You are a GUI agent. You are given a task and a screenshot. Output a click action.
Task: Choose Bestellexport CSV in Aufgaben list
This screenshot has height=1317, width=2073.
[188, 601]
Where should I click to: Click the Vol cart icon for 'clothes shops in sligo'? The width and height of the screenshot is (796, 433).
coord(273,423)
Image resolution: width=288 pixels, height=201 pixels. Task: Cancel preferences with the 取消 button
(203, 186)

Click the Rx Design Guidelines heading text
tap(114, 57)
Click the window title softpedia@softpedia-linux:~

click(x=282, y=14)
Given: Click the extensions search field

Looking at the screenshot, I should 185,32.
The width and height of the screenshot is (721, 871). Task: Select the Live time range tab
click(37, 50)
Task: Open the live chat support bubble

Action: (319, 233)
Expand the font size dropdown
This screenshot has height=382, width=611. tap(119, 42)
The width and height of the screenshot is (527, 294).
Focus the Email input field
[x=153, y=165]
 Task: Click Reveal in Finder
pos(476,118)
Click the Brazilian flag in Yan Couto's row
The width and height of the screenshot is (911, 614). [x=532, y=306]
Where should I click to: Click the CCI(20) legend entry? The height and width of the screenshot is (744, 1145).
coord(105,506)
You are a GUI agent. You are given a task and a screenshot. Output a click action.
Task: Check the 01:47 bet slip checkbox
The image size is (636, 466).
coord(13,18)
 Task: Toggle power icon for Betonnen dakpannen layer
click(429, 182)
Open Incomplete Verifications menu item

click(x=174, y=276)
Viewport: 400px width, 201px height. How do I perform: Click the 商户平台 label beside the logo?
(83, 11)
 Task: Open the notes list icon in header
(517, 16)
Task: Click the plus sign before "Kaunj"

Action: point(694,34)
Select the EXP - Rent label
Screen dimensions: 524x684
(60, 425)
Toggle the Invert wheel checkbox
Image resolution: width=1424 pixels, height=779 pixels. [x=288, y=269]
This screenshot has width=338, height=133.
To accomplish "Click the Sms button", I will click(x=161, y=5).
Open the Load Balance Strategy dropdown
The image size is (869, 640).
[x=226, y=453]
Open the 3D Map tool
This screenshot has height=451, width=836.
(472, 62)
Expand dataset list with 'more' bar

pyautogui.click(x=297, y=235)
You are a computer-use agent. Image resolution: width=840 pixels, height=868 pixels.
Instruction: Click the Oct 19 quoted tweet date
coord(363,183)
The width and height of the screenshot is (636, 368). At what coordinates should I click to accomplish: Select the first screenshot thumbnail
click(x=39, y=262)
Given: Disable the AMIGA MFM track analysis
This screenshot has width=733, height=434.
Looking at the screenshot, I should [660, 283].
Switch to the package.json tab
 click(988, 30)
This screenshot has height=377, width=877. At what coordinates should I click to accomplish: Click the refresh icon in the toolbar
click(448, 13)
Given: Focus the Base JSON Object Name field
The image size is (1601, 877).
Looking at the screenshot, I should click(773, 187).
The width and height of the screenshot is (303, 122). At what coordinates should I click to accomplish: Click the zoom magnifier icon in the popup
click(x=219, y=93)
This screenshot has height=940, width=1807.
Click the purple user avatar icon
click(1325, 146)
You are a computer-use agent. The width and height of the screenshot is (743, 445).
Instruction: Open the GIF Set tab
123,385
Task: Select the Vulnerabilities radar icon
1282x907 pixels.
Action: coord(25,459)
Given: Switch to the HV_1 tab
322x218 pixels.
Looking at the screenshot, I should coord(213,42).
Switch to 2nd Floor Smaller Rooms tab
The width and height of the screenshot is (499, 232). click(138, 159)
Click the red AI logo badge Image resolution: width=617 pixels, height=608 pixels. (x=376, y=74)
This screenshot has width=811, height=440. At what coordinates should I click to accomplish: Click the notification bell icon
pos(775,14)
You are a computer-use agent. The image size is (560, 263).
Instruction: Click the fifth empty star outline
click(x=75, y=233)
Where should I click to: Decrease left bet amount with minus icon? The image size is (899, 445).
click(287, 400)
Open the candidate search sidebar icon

▶ Goal of the exercise: Find every line in the records that contains the string "icon", and copy each such line. Matching is case-sensitive.

▶ Correct output:
Where should I click to: Click the Vol cart icon for 'clothes shops in sligo'? The width and height of the screenshot is (796, 433).
 Task: Toggle power icon for Betonnen dakpannen layer
 Task: Open the notes list icon in header
This screenshot has height=377, width=877. At what coordinates should I click to accomplish: Click the refresh icon in the toolbar
The width and height of the screenshot is (303, 122). At what coordinates should I click to accomplish: Click the zoom magnifier icon in the popup
Click the purple user avatar icon
Task: Select the Vulnerabilities radar icon
This screenshot has width=811, height=440. At what coordinates should I click to accomplish: Click the notification bell icon
Where should I click to: Decrease left bet amount with minus icon? The image size is (899, 445).
Open the candidate search sidebar icon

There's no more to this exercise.